→ **RECORDS TO USE**:
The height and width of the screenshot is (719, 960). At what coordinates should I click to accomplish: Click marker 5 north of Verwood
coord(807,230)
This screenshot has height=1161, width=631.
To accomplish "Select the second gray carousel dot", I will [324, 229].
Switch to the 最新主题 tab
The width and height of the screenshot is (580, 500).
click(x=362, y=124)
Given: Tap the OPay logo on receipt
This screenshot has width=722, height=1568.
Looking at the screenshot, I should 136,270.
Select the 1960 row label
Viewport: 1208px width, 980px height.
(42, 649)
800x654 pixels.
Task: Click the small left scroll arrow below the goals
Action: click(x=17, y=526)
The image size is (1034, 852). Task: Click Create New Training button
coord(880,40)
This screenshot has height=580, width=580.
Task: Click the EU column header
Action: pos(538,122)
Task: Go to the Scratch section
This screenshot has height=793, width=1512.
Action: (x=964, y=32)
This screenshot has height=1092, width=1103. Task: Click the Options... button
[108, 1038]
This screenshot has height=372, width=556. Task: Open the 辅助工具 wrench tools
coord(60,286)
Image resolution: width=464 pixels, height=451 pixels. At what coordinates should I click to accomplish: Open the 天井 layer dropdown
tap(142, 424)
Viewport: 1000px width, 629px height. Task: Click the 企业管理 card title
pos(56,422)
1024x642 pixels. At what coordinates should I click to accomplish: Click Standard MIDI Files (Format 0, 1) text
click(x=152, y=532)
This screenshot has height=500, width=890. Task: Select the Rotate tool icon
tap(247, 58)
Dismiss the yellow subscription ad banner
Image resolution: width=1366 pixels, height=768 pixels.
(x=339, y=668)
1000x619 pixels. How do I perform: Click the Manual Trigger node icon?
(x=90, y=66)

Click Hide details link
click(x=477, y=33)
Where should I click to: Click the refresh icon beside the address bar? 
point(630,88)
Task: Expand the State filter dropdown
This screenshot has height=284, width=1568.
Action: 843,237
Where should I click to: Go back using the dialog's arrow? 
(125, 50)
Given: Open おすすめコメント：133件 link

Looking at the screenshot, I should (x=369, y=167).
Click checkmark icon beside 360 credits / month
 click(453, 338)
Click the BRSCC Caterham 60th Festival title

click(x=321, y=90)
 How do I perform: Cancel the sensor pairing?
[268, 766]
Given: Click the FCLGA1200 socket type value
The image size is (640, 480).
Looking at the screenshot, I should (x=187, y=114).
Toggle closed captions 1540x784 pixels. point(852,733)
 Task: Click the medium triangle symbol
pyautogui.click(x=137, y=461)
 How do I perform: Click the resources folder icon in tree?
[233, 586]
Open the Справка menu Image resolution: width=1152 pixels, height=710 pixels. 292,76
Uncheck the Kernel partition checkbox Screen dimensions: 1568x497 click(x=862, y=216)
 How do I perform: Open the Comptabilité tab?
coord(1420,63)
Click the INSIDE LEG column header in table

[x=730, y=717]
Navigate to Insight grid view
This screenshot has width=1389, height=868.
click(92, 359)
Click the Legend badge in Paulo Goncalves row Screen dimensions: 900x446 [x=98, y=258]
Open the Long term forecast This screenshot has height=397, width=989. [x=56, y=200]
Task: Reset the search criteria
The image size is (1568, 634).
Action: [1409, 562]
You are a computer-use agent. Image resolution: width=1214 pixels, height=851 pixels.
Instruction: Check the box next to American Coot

→ **PROBLEM DESCRIPTION**: Check every line of the data for the string "dimensions". Give the number of lines that have it, and only that.

→ **OUTPUT FOR THIS TASK**: 2